War Remnant Museum (Ho Chi Minh City)



War gives nothing, not victory and not happiness. No matter what the purpose is, war only creates new problems, with more agony, and more death, with sadness instead of happiness and peace or whatever was claimed by the side who initiated it.
Visiting War Remnant Museum wasn’t on my list when I went to Vietnam. But, curiosity hit me, and so I decided to stop by the museum which is located in the heart of the capital city– Ho Chi Minh City (Sai Gon).

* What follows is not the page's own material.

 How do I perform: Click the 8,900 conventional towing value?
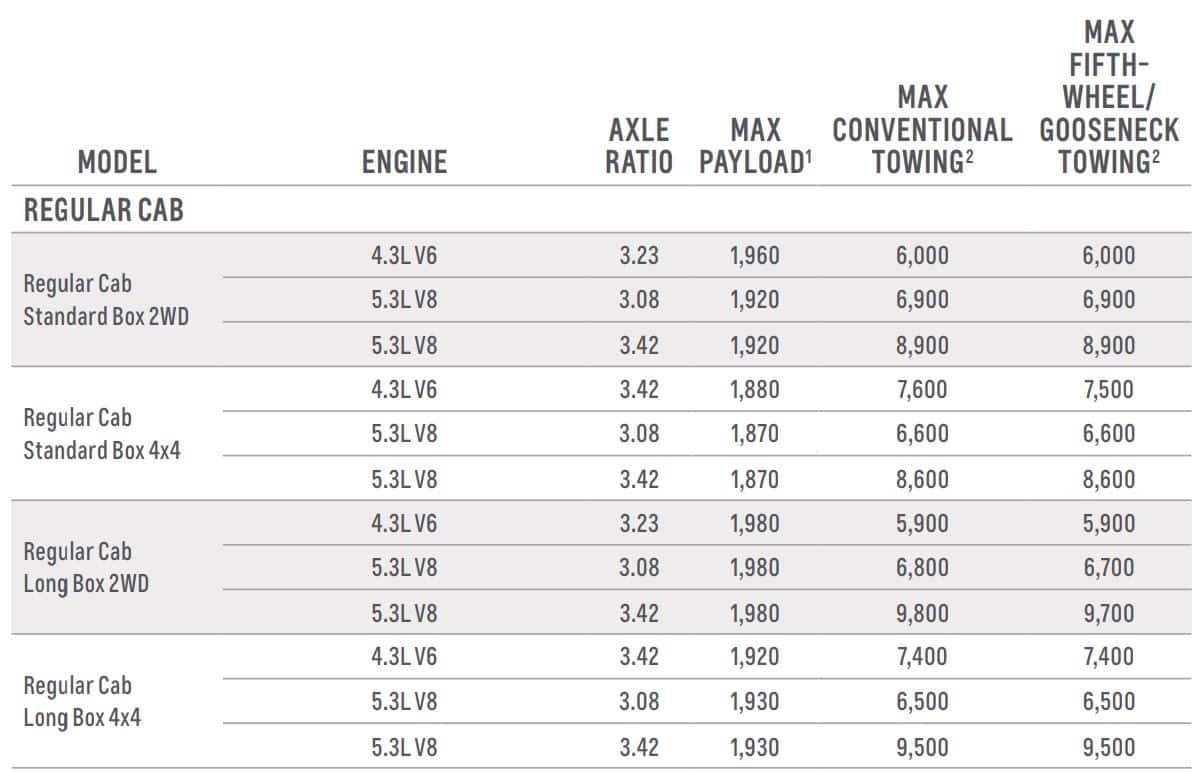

The museum was opened on the 4th September 1975 as an exhibition house about the Vietnam War and the first Indochina War involving the French colonialists and the United States. It opened under the name “Exhibition House for US and Puppet Crimes”. This name sounds intriguing and provocative, doesn’t it? But, then, a little later in 1990 the government decided to drop “U.S” or “French” and changed its name to become the “Exhibition House for War Crimes and Aggression”. And again, in 1995, following the normalization of diplomatic relations with both countries (the United States and France), the government changed the name to “War Remnant Museum”. So, it wouldn’t offend their new friends. Therefore, as you enter the building, looking at the pictures one by one, you will know that they changed the name but not the purpose. The purpose of describing the war crimes that happened in wartime.
Comprising of a series of themed rooms, this three-storied museum exhibits not only pictures, but also the weapons, transportations, bombs and mines used in the war. You can easily find the military equipment as it is directly in front of the museum. On the left side of the entrance, beside the UH – 1 “Huey” helicopter that you might have seen in the Rambo movie, you will find a series of jails and reproductions of torture equipment used in the war. These include the tiger cage, guillotine and other devices that might disturb your sleep. The explanations are very thorough. Or, I can say – too thorough so that I could imagine how it was and it made me shuddered whilst also causing me deep sorrow.

The first floor of the museum is filled with pictures about how Japan (mostly) and other countries (including the U.S and France) tried to stop the war. Whether they helped to spread the message through the mass media, or through the long march to protest the war.
The second floor is dominated by pictures of the war itself. Besides that, they also exhibit military equipment such as weapons, mines and bombs. Third floor was full of what we call the ‘Operation of Agent Orange’.
A short explanation about Agent Orange: It is an herbicide and defoliant chemical. It was used by the U.S. Military in their operations during the Vietnam War. The chemical not only caused major damage to environment but was also fatal to those exposed to the defoliant. They suffered death or deformation. It not only affected those who were attacked by the gas but also their children. It has been passed down 5 generations as Agent Orange even effects the genes of its victims.
The use of Agent Orange had a greater purpose than just attacking the enemy soldiers – the U.S. Congress said at the time.  They also wanted to trap the Vietcong troops in the jungle, but, of course, it seems that they didn’t understand the consequences, the side effects, and the collateral damage caused by its use. Or, maybe, that time they cared much more about their ideology than people’s souls…that is what happens behind all wars – the purpose, interests, benefits and the glory of one’s side comes above all else.
I couldn’t stand looking at those photographs on the wall and decided to skip it. Not because I didn’t respect them, but I couldn’t resist the feeling of hatred that I felt at the time I saw those pictures. The hatred for war and the hatred for those who authorize it for the sake of their own interests.